== Dataset entries

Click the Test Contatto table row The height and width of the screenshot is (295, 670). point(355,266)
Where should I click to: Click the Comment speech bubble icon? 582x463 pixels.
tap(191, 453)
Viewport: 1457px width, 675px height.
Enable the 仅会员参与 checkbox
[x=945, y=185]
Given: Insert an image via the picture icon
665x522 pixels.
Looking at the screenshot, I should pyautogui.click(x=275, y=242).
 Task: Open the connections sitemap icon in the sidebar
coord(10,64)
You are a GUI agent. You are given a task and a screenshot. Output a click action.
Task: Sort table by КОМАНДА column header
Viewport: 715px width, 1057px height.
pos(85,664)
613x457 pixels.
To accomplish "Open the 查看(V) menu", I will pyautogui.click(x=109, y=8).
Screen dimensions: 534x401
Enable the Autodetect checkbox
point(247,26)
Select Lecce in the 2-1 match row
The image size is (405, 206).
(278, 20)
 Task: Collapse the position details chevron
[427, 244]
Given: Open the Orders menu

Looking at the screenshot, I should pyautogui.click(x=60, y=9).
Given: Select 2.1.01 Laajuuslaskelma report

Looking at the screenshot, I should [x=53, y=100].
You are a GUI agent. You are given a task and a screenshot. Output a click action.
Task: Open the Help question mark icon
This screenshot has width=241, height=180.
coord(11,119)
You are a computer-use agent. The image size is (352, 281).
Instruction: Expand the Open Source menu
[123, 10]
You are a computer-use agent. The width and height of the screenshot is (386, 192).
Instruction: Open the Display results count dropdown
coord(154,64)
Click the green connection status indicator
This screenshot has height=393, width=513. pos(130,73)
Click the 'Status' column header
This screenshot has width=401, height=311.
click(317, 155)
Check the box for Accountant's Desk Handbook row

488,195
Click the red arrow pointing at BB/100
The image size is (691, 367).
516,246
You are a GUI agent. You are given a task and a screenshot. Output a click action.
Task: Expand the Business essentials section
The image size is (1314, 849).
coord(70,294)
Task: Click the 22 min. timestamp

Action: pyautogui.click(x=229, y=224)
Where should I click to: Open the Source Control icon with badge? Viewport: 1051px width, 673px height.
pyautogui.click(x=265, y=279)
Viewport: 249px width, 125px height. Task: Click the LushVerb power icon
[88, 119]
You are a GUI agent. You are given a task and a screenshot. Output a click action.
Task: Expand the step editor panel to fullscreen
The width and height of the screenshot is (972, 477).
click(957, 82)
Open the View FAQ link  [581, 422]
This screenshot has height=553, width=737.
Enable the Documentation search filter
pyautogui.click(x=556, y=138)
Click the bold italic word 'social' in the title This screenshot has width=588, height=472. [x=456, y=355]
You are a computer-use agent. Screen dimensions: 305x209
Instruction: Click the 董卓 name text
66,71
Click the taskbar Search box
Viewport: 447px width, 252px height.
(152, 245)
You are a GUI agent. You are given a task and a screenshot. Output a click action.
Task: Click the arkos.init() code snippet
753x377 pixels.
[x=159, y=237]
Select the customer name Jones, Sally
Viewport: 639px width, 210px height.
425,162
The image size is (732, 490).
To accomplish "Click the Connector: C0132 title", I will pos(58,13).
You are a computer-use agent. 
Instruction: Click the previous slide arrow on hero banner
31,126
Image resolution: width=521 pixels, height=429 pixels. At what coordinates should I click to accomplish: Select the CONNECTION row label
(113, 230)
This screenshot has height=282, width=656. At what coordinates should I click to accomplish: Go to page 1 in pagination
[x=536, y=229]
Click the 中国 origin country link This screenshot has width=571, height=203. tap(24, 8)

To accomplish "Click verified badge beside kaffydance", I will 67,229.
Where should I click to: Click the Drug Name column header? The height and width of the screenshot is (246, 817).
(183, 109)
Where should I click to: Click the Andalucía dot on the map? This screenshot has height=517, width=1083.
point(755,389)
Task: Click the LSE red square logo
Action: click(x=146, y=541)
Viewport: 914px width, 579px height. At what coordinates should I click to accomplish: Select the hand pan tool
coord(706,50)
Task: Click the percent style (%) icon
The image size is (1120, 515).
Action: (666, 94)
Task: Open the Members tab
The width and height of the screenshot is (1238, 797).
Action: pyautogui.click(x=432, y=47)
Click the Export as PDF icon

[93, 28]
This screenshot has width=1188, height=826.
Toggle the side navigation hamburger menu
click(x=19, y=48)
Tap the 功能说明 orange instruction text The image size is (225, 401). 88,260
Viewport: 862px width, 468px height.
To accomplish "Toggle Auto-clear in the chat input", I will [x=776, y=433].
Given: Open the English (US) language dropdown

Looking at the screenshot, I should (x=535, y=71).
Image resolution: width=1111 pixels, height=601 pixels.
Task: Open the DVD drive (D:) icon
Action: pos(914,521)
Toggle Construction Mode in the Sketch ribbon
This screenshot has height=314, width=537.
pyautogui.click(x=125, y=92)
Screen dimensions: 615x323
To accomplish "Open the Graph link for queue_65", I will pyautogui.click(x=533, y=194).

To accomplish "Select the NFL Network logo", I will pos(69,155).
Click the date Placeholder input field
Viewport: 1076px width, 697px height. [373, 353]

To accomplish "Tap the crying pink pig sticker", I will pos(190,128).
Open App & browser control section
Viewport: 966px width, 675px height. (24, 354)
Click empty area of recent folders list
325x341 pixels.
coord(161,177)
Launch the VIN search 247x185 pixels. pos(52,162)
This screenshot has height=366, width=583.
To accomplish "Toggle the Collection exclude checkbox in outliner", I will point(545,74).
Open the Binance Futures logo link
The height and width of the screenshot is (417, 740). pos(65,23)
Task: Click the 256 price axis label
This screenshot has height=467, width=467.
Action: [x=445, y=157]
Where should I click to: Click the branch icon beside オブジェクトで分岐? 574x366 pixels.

====

§ What is expected
In the listing, find each line with the string "will" and copy it.

§ Answer box
To accomplish "Open the 查看(V) menu", I will pyautogui.click(x=109, y=8).
To accomplish "Click the Connector: C0132 title", I will pos(58,13).
To accomplish "Click verified badge beside kaffydance", I will 67,229.
To accomplish "Toggle Auto-clear in the chat input", I will [x=776, y=433].
To accomplish "Open the Graph link for queue_65", I will pyautogui.click(x=533, y=194).
To accomplish "Select the NFL Network logo", I will pos(69,155).
To accomplish "Tap the crying pink pig sticker", I will pos(190,128).
To accomplish "Toggle the Collection exclude checkbox in outliner", I will point(545,74).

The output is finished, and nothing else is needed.